Our Data Shows Just How Many People Enjoy Going Out Alone
“Don’t judge me!”
It’s a common phrase we hear (and, admittedly, say) all too often. By showing favor to something deemed unfavorable or doing something we feel merits a little ribbing by friends, we’re concerned that our peers will “judge” us. It can be argued that this anxiety is rarely as heightened than when we consider attending a social event– gasp— alone!
There’s a bit of a self-imposed stigma around doing things alone. Along with worrying you’ll be standing alone in a room full of cliques as if you’ve been transported to one of your worst adolescent nightmares, your inner dialogue can’t help but imagine all of the things everyone who sees you walking around solo is probably thinking– and your brain usually imagines the worst. While you may assume everyone else in the world is just that judgmental, studies and data actually show that even though we all think going out without a squad will make people assume we’re squad-less or anti-social, the reality is, no one actually thinks that about other people flying solo.
That said, it’s not unusual to still want someone either to invite us along for the ride or to be the one we invite to join.
“We’ve seen that people are much more likely to go to an event if they were invited by a friend – 55% more likely, actually,” said Stephen George, the CEO of the company Surkus, which keeps data on the interactions their members have with events on their app.
The notion that people are less likely to attend an event if a friend is not invited may seem like a preface to the belief that going to an event alone just won’t be as fun – but, that’s really not the case.
“Our average member leaves a 4.7 star review for the local events they go to. That number doesn’t change if they went alone or if a friend went with them,” George said.
This data backs up research professors from The University of Maryland and Georgetown University performed in a 2015 study. The study’s authors, Rebecca Ratner and Rebecca Hamilton, performed a series of five experiments– four of which concluded just how opposed people were to doing specific activities alone, and the fifth put those internal judgments to test in order to see if people going out by themselves actually had a worse time.
The results found that while people expected to have less fun going out alone, they actually had a good time whether they had company or not. The study also uncovered the main reason people are hesitant to go out in public without their squad: they’re worried about what other people will think of them. Even though we may have a better time at an outdoor movie screening, we’ll choose Netflix alone because we’re self-conscious.
But are others really paying any attention to the number of people in our posse? Another study by professors at Williams College and Cornell University uncovered the answer: a resounding no. In all actuality, no one really cares that much what others (especially strangers) are doing because we’re too busy being focused on ourselves.
So, while you’re worrying about others are thinking of you, they are doing the exact same.
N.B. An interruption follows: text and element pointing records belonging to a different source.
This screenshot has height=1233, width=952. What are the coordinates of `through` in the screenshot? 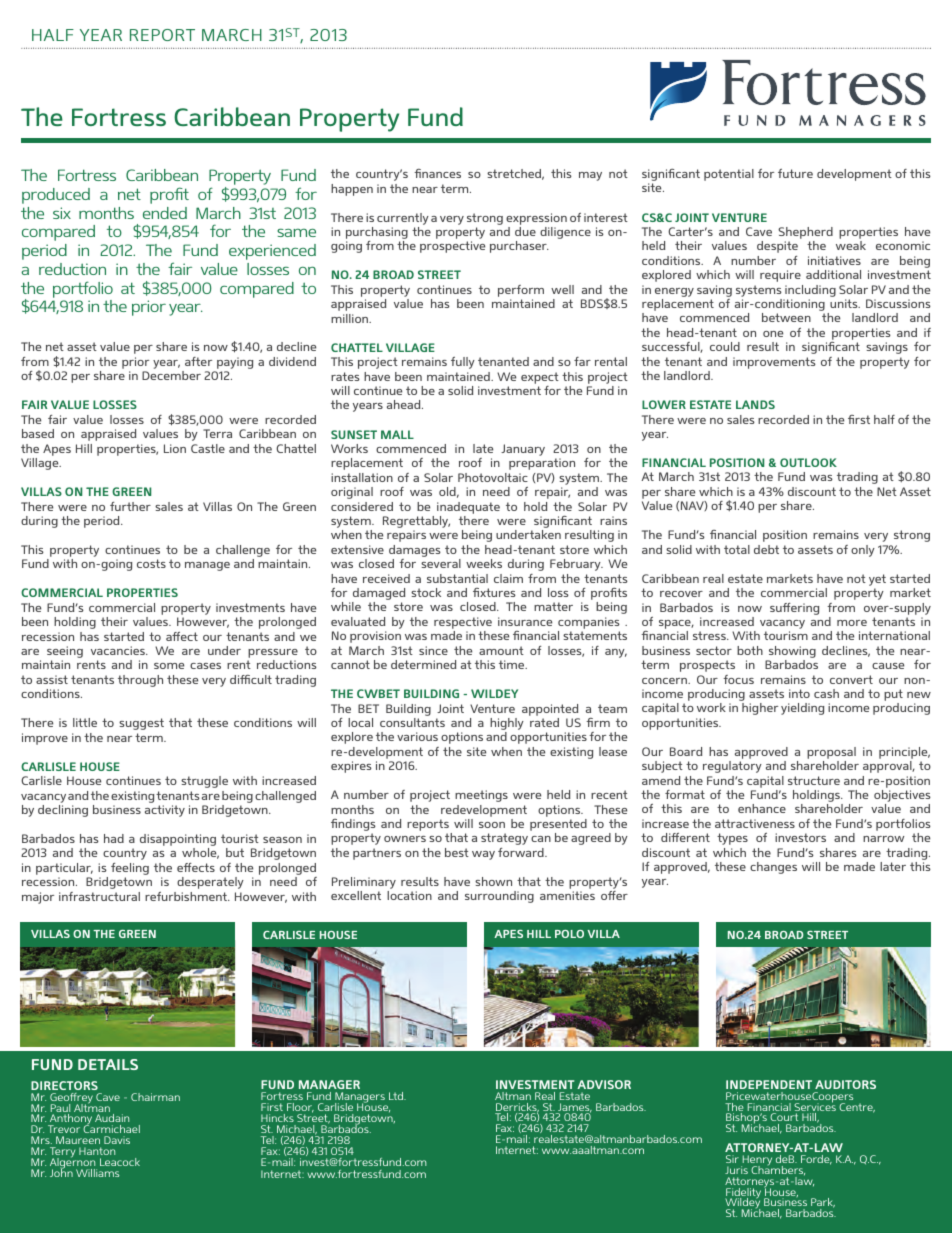 It's located at (140, 681).
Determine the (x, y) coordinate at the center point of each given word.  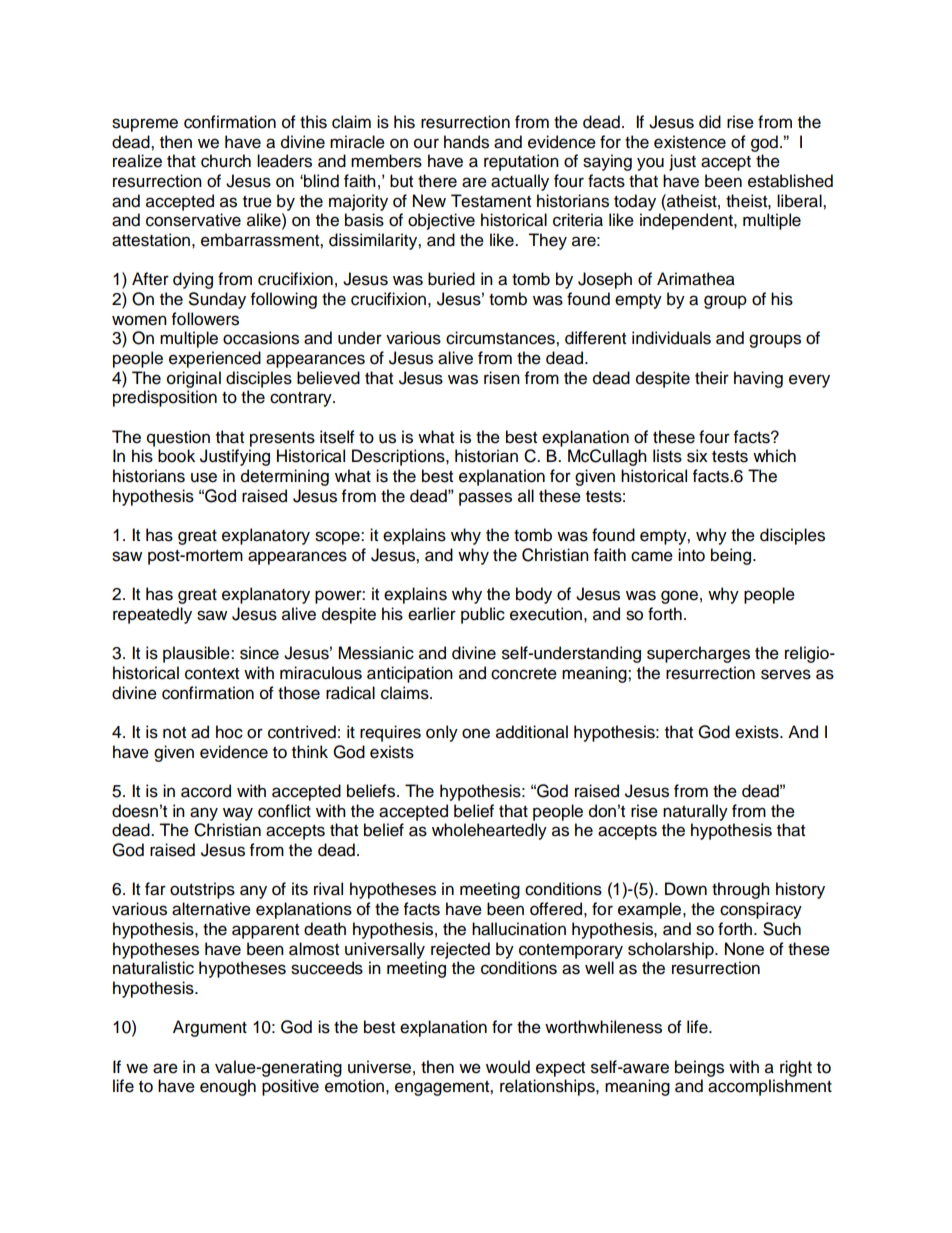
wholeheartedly (489, 831)
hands (466, 142)
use (204, 477)
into (691, 555)
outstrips (202, 890)
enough (228, 1087)
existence (690, 142)
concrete (524, 674)
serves (786, 674)
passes (485, 499)
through (741, 890)
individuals (671, 338)
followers (205, 319)
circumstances (501, 338)
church (226, 161)
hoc (229, 732)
Through their research, Kenneth Savitsky, Nicholas Epley and Thomas Gilovich discovered that people expect to be judged more harshly by their social faux pas than is actually the case. They call this idea that we’re being analyzed and judged worse than we are the “focus illusion.”
In social scenarios, we forget that the observer has many other factors at play, such as external elements which ultimately distract them from caring about what we’re doing and, not to mention, that all-too-often forgotten mark of kindness, empathy. People don’t judge as much as we expect them to because they have been in a similar position, ie: going out alone and feeling as if all eyes are on them and their (assumed) lack of friends. We are all guilty of failing to appreciate the extent of a “been there, done that” disposition.
This is why the aforementioned stigma is, essentially, just self-induced fear. While we don’t really have all of these negative ideas about someone else being out alone, we somehow believe that stigma will be put on ourselves. Essentially, we have this epidemic of people passing up the opportunity to have some fun. And, if you think about it, staying home so that people don’t assume you have no friends only heightens the problem by not allowing you to actually meet new friends.
The saying, “Make your own fun,” may not be as eyeroll-inducing as it sounds. Having a good time on your own is absolutely a possibility, as proven through data and research. The value of discovery cannot be underestimated; don’t deny yourself that.